Democrats have come out strongly against insurers in recent days, with House Speaker Nancy Pelosi, D-Calif., saying the insurance industry is employing a "carpet bombing" or "shock and awe" campaign against a public option as part of sweeping health-care overhaul.

Karen Ignagni, president of the America's Health Insurance Plans trade group, told reporters that "a campaign has been launched to demonize health plans."

"The same old Washington politics of 'find an enemy and go to war' is a major step backward, not a step forward," Ignagni said. "This is the playbook of consultants, not consensus."

AHIP represents insurers such as Aetna Inc. (AET), Humana Inc. (HUM), Cigna Corp. (CI) and UnitedHealth Group (UNH).

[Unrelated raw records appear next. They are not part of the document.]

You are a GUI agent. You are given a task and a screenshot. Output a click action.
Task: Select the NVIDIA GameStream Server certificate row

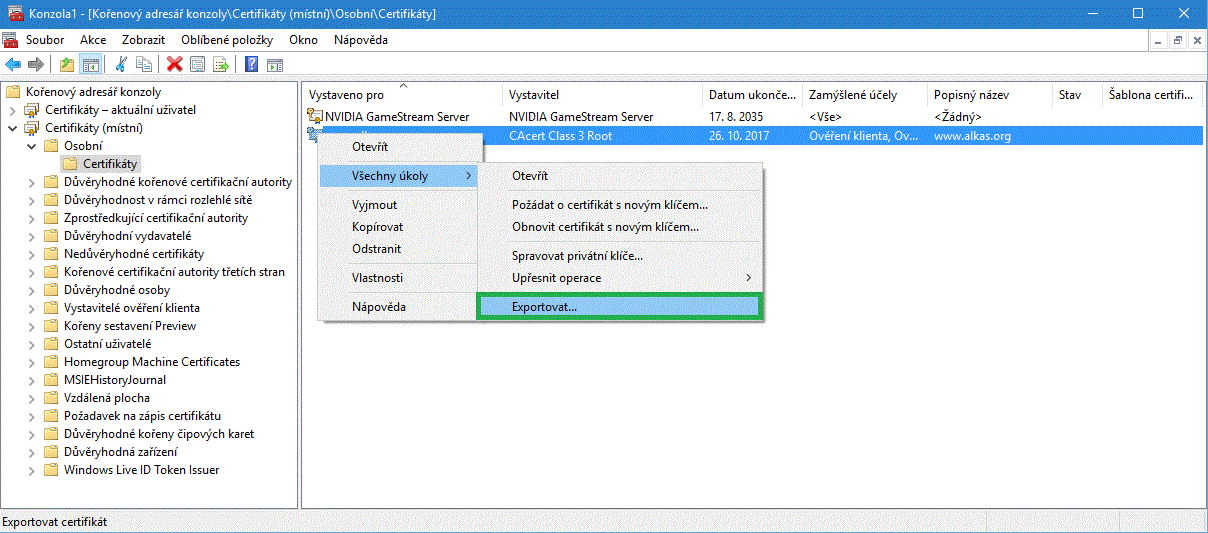(x=396, y=117)
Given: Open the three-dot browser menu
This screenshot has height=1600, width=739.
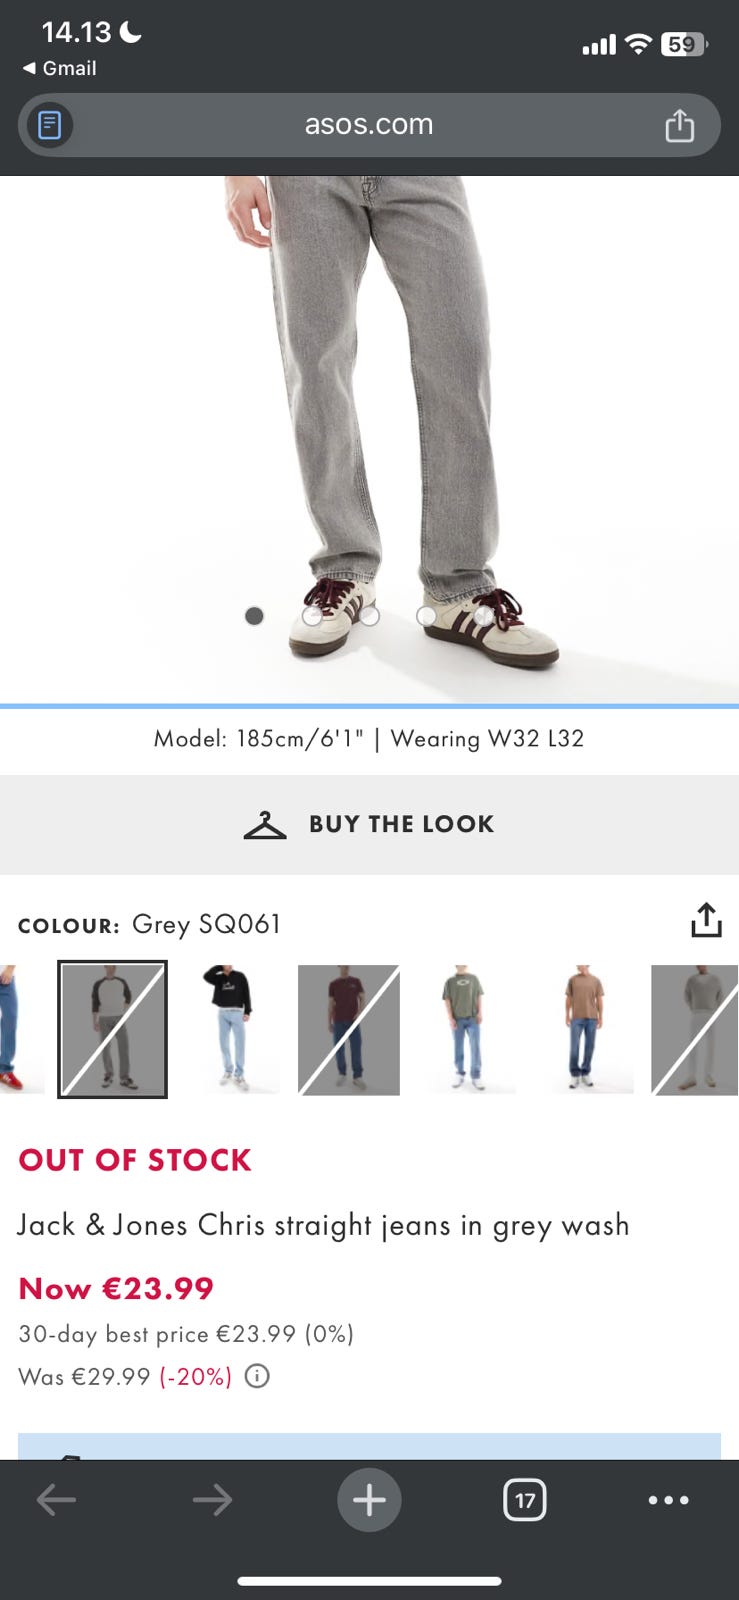Looking at the screenshot, I should 668,1499.
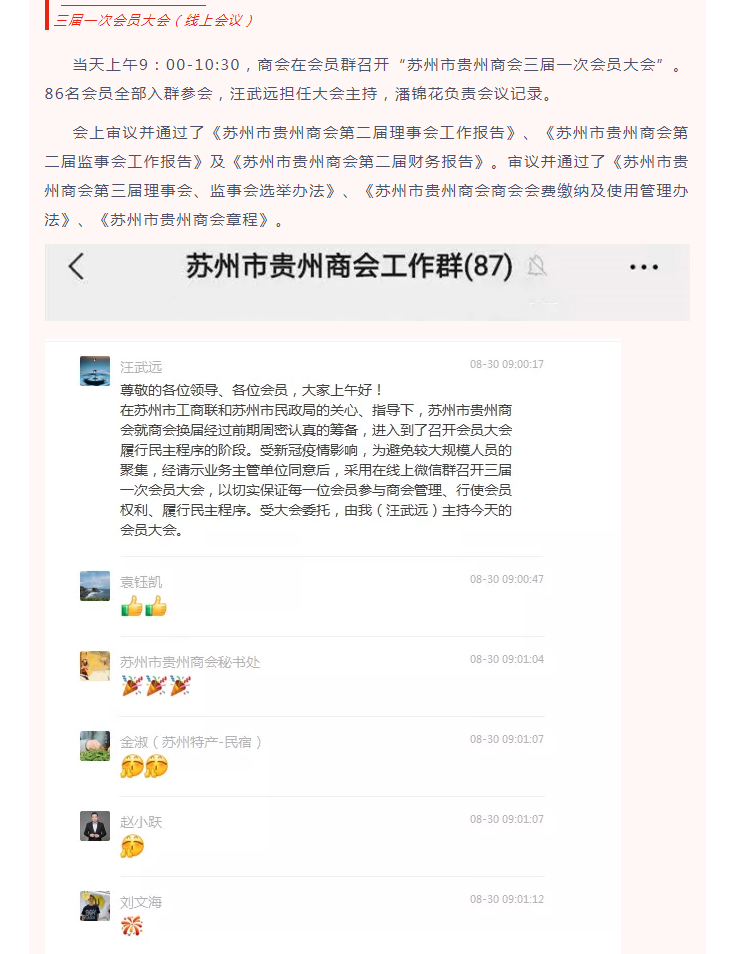Click the red heading 三届一次会员大会（线上会议）
The height and width of the screenshot is (954, 736).
pos(154,20)
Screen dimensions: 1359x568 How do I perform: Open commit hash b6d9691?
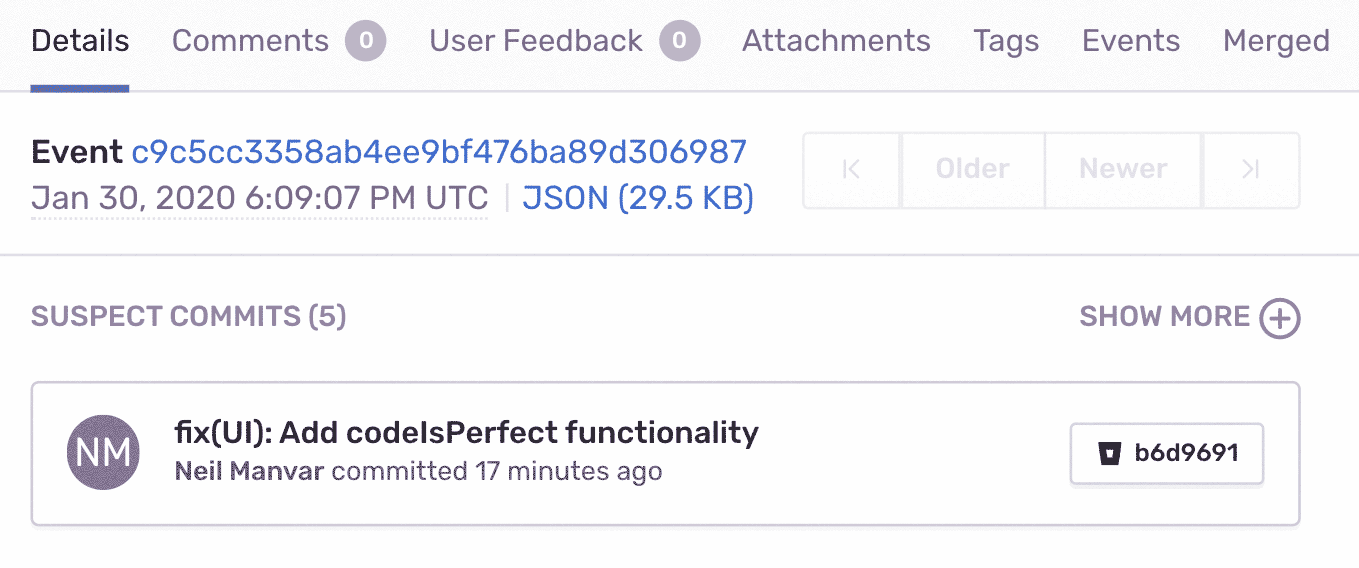(1186, 454)
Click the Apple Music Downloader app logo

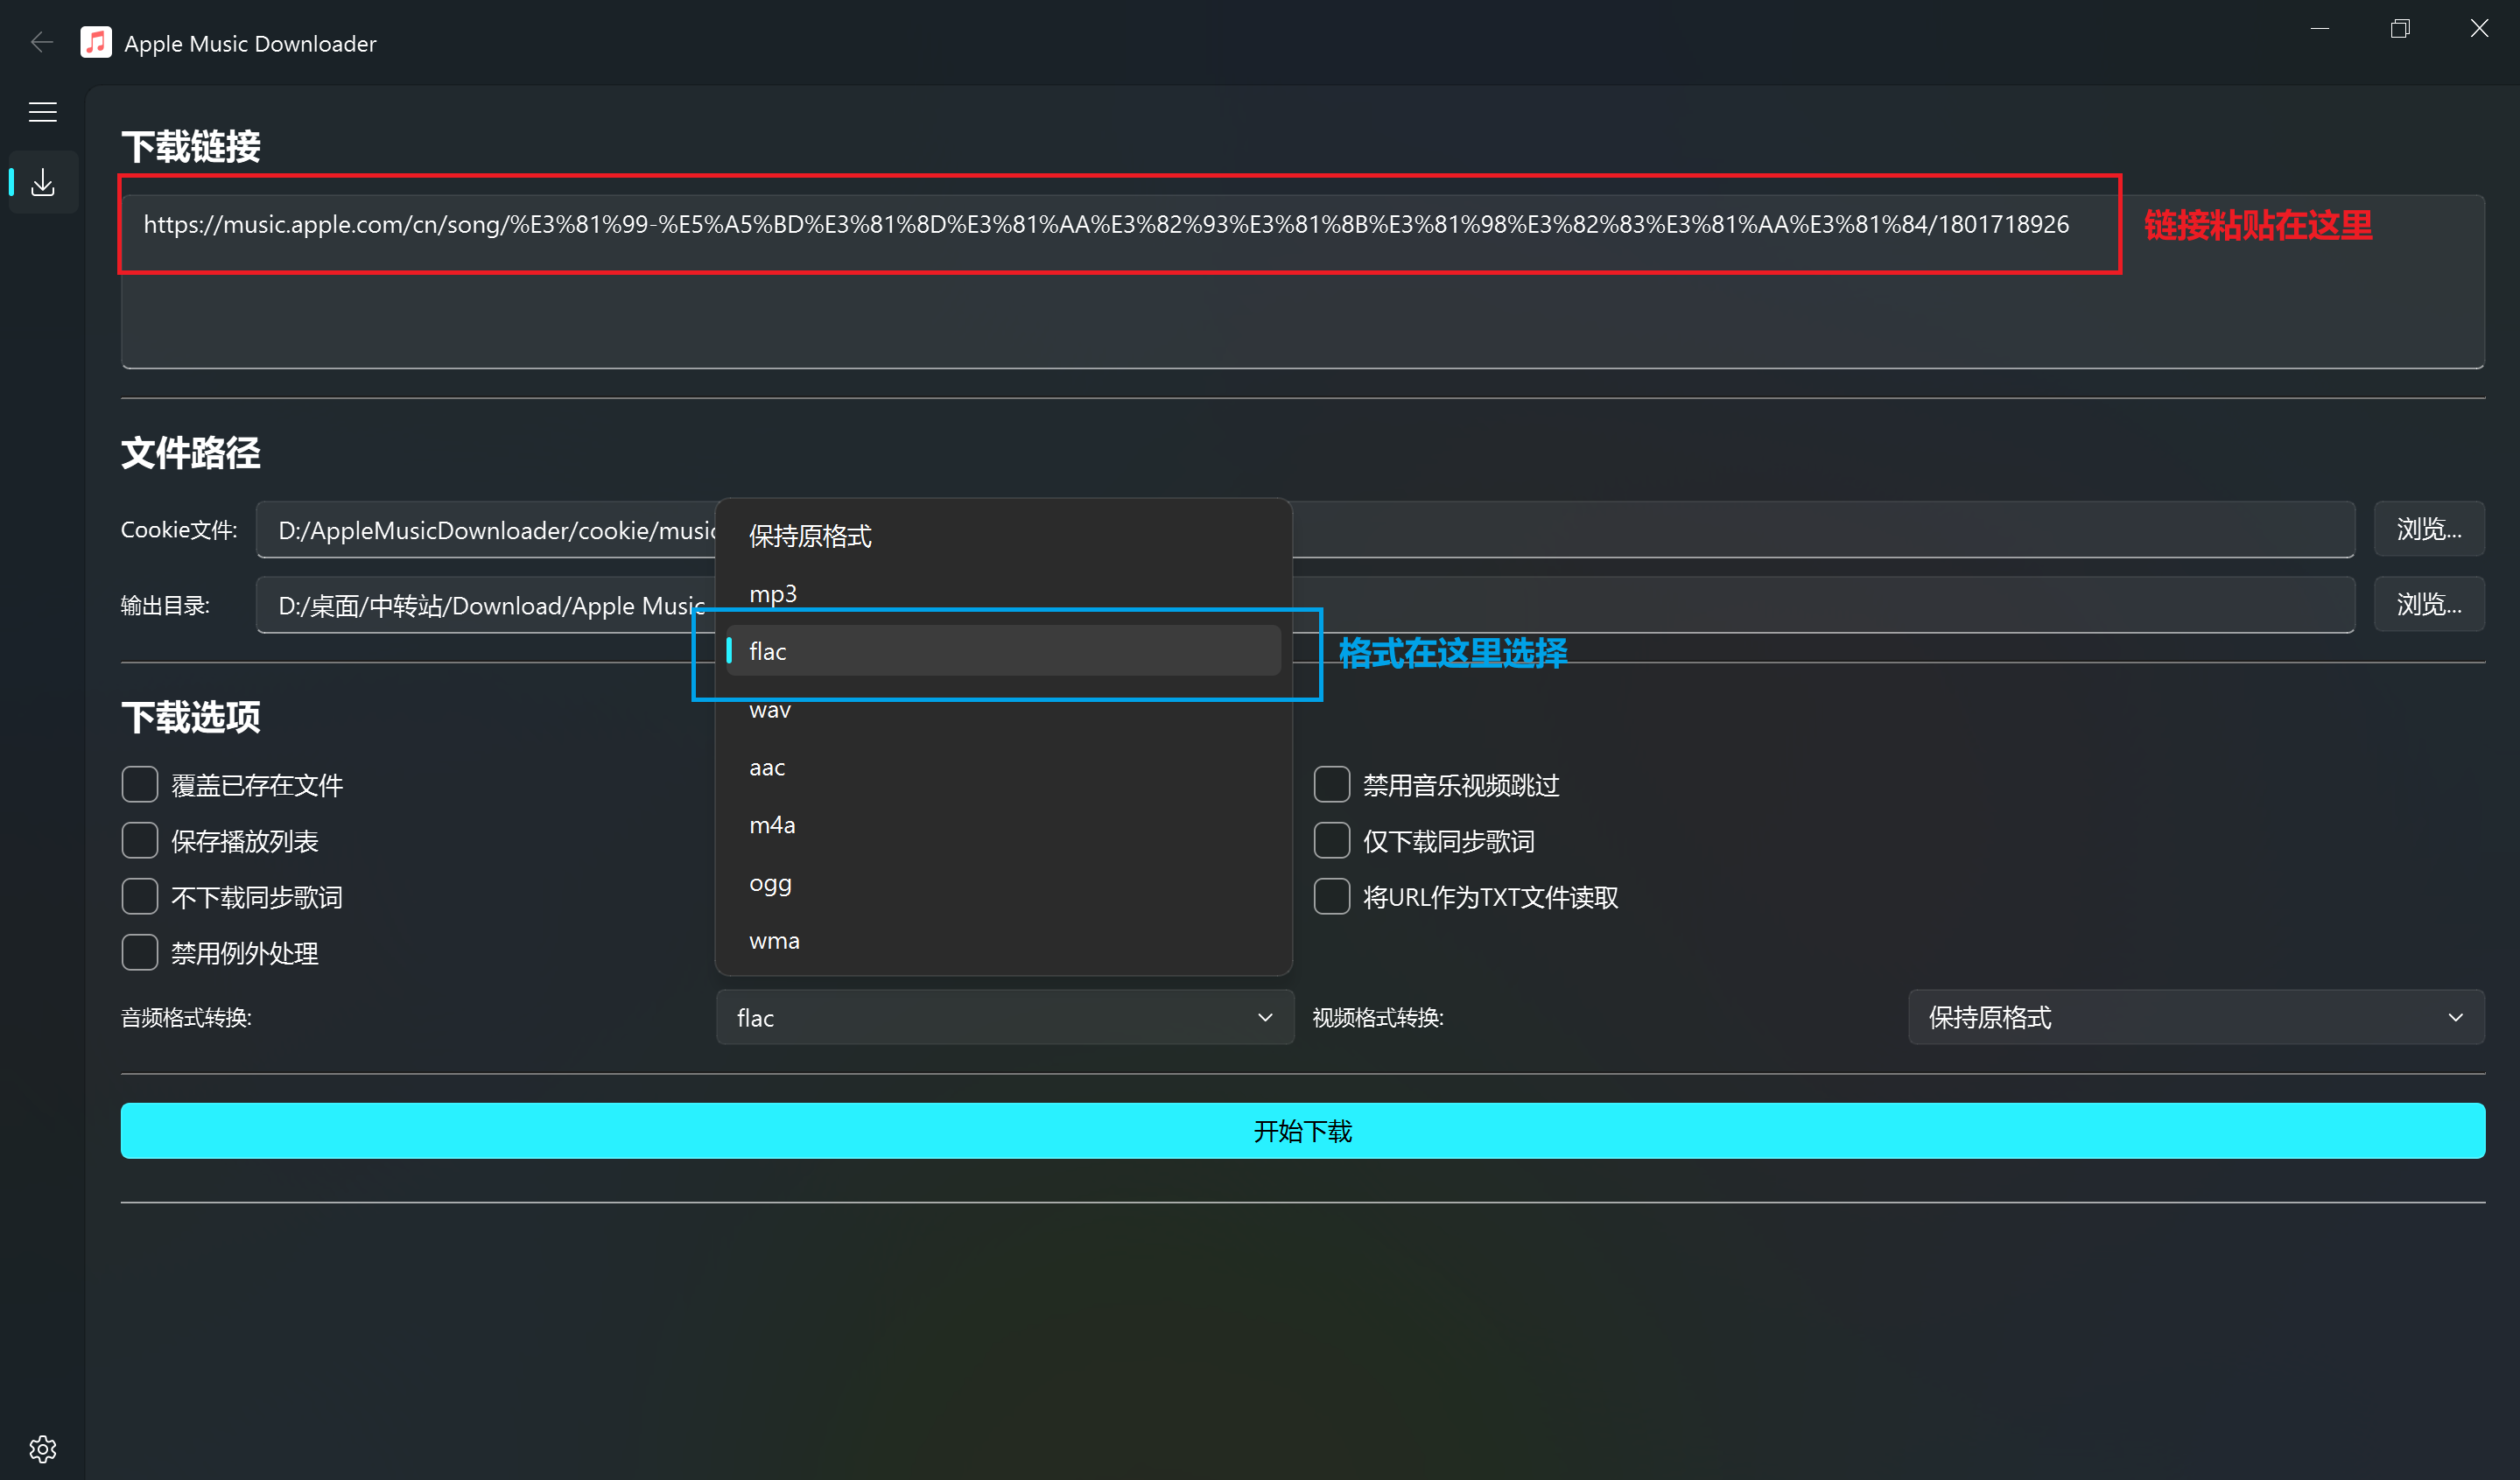(96, 42)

Ignagni, who said that August would prove a crucial month in the health overhaul debate, said her group would be seeking "to correct the record, and provide assertions on where we are and where we're not."

She did not, however, suggest that the group would run advertisements opposing health overhaul legislation. AHIP has stated that it favors such legislation, but strongly opposes the inclusion of a government-run health insurance plan as part of it.

When asked about the creation of health insurance co-operatives -- believed to be a key element of legislation drafted by the Senate Finance committee -- Ignagni said the rules by which such plans competed would be most important.

"Structure doesn't matter," Ignagni said. "What matters is how the rules work."

Liberal interest groups have ramped up attacks on insurers in recent days. Americans United for Change, a group that supports the Obama administration's push for passage of a health bill, released an ad Monday criticizing Cigna Chief Executive H. Edward Hanway for his 2008 compensation of $12.2 million.